534/327- «Hem sinek onu tâciz etmezdi, onun cesed-i mubarekine ve libasına konmazdı. Nasılki
evlâdından olan Seyyid Abdülkadir-i Geylanî (K.S.) dahi, ceddinden o hâli irsiyet almıştı; sinek ona da
konmazdı.»
Risalede yeri: Mektubat sh: 178
Me'hazler: Eş-Şifa - Kadı İyaz 1/368; Şerh-üş Şifa - Aliyy-ül Karî 1/753; Et-Tabakat-ül Kübra Şa'ranî1/109
Zabıt şekli: Bu bölümde iki mes'ele vardır:
Birincisi: Resul-i Ekrem'in (A.S.M.) cesed-i mübarekine sineklerin konmadığı...

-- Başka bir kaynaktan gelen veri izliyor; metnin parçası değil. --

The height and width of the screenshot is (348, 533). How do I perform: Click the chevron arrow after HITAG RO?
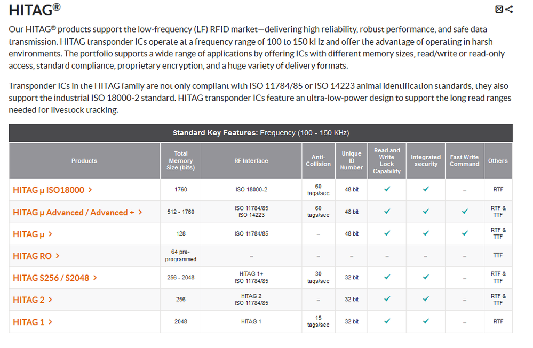tap(58, 256)
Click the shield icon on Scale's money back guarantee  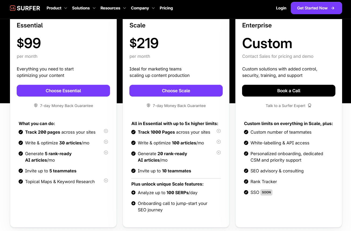[148, 105]

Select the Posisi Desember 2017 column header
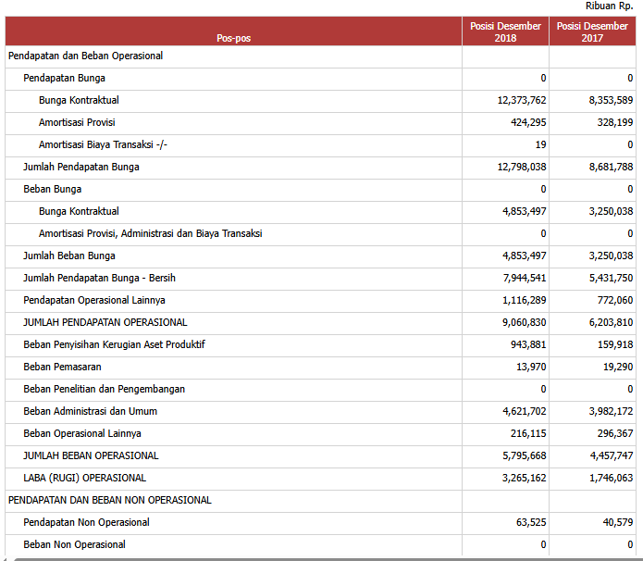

İkincisi: Aynı hâli, onun evlâdından Seyyid Abdülkadir-i Geylanî'nin de kesbettiğini...
Birinci mes'elenin zabtı: Şifa-i Şerif ve şerhinde mevcuddur.
İkinci mes'ele ise, Tabakat-ı Kübra'dadır. Bunlar, elbette ki yalnız nümûnelik me'hazlerdir. Meselâ
Şerh-üş Şifa'da Aliyy-ül Karî, rivayeti Kutb-ül Halebî'den, o da Mısır'da bulunan hadîs meşayihinden
nakletmiş...
Gavs-ı Geylanî'nin cesedine sineklerin konmadığı hakkındaki rivayetler bir çok kitaplarda yazılıdır.
Meselâ Kalaid-ül Cevahir, Câmi-ü Keramet-il Evliya ve burada sahife numarasını verdiğimiz Et-Tabakat
ül Kübra ve Nefahat-ül Üns - Mevlâna Câmî gibi eserler... Şeyh Abdülkadir-i Geylanî'den
sorulmuş: "Ya Şeyh, görüyoruz ki, sinekler senin libasına konmuyorlar, bu nasıl oluyor?"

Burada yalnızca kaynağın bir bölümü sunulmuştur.